WRITTEN REQUEST.
Copy the passage of the motion-generation text below, everything from "Dataset and Pretrained" down to "the current repository.", and change "Extract" to "Unpack".

EXCERPTED TEXT.
╔══

Deep Compositional Phase Diffusion for Long Motion Sequence Generation (NeurIPS 2025 Oral)

🎯 Abstract

TL;DR

The proposed Compositional Phase Diffusion framework consistently generates semantically aligned multi-clip motion with smooth transitions by using latent-phase diffusion modules (SPDM and TPDM) to preserve phase continuity and enable inbetweening.

CLICK for full abstract

Recent research on motion generation has shown significant progress in generating semantically aligned motion with singular semantics. However, when employing these models to create composite sequences containing multiple semantically generated motion clips, they often struggle to preserve the continuity of motion dynamics at the transition boundaries between clips, resulting in awkward transitions and abrupt artifacts. To address these challenges, we present Compositional Phase Diffusion, which leverages the Semantic Phase Diffusion Module (SPDM) and Transitional Phase Diffusion Module (TPDM) to progressively incorporate semantic guidance and phase details from adjacent motion clips into the diffusion process. Specifically, SPDM and TPDM operate within the latent motion frequency domain established by the pre-trained Action-Centric Motion Phase Autoencoder (ACT-PAE). This allows them to learn semantically important and transition-aware phase information from variable-length motion clips during training. Experimental results demonstrate the competitive performance of our proposed framework in generating compositional motion sequences that align semantically with the input conditions, while preserving phase transitional continuity between preceding and succeeding motion clips. Additionally, motion inbetweening task is made possible by keeping the phase parameter of the input motion sequences fixed throughout the diffusion process, showcasing the potential for extending the proposed framework to accommodate various application scenarios.

📚 Citation

If you find this work helpful in your research, please consider leaving a star ⭐️ and citing:

@inproceedings{au2025transphase,
  title={Deep Compositional Phase Diffusion for Long Motion Sequence Generation},
  author={Au, Ho Yin and Chen, Jie and Jiang, Junkun and Xiang, Jingyu},
  year={2025},
  booktitle={The Thirty-ninth Annual Conference on Neural Information Processing Systems}
}

Please checkout our follow-up works if interested:

SOSControl - saliency-aware and precise control of body part orientation and motion timing in text-to-motion generation.

📋 TODO

✅ Released model and dataloader code
✅ Released model checkpoints and demo script
✅ Released processed data along with training and testing instructions
✅ Released code for generating evaluation motion samples
🔄 Provide detailed instructions and setup for running data processing and evaluation scripts in the external repository

🔮 Environment Setup

Environment Setup

Clone the repository

git clone https://github.com/asdryau/TransPhase.git
cd TransPhase

Create a conda environment

conda create -n transphase python=3.9.13
conda activate transphase

Install dependencies

conda install pytorch==1.13.1 torchvision==0.14.1 torchaudio==0.13.1 pytorch-cuda=11.6 -c pytorch -c nvidia
pip install -r requirements.txt

Dataset and Pretrained Model

Download
- Download model_weights.zip and processed_data.zip from HERE
Repository Setup
- Extract both ZIP files and copy the contents into the TransPhase/ directory of the current repository.

╚══

DATA EXCERPT.
╔══

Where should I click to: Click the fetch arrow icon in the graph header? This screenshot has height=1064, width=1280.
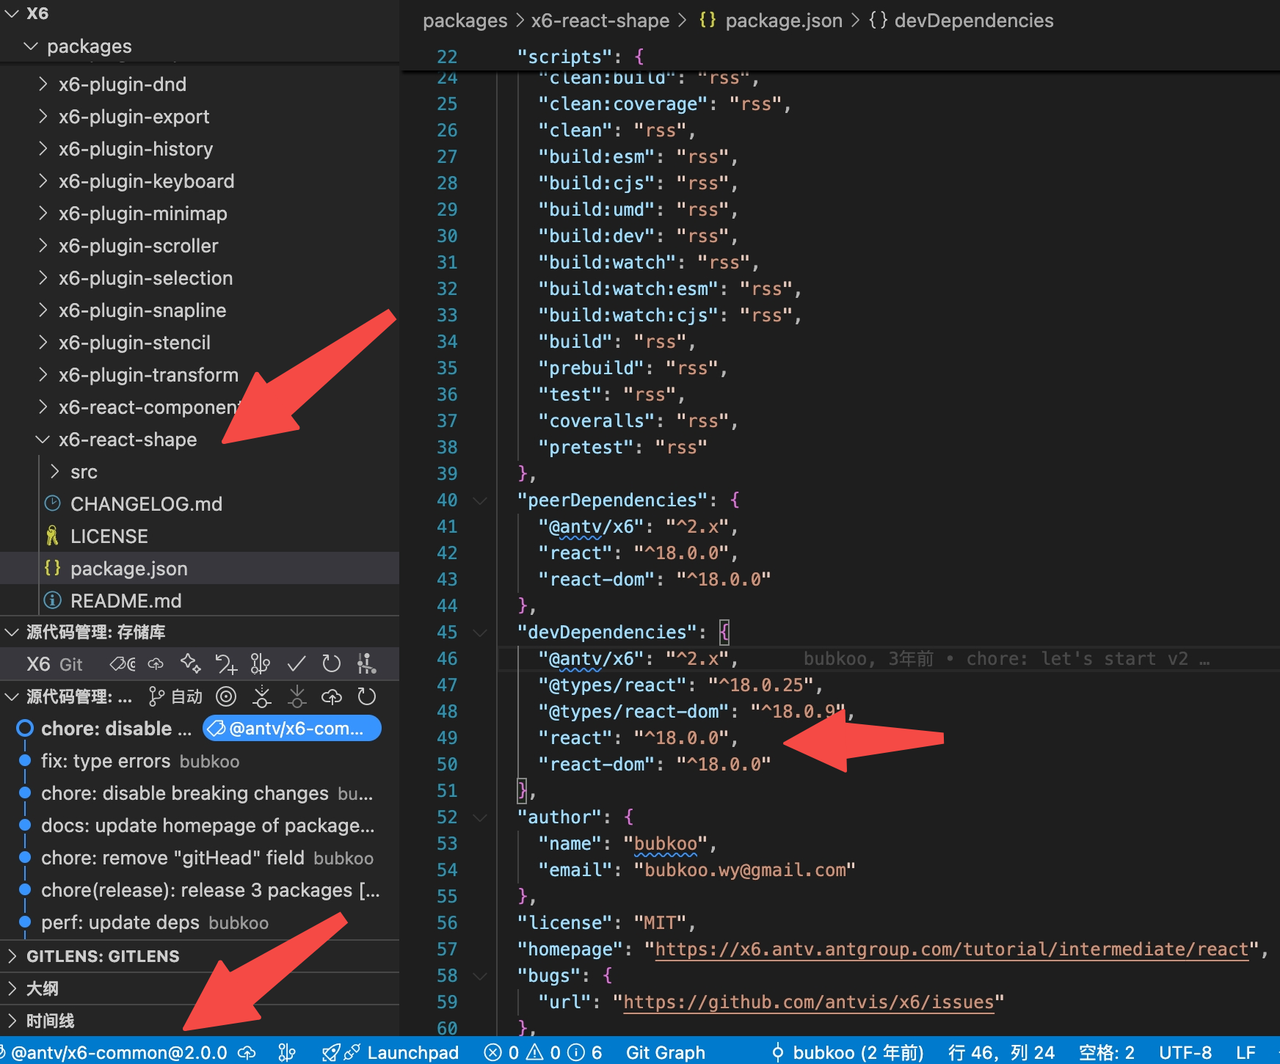pos(262,697)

╚══

CORRECT RESPONSE.
Dataset and Pretrained Model

Download
- Download model_weights.zip and processed_data.zip from HERE
Repository Setup
- Unpack both ZIP files and copy the contents into the TransPhase/ directory of the current repository.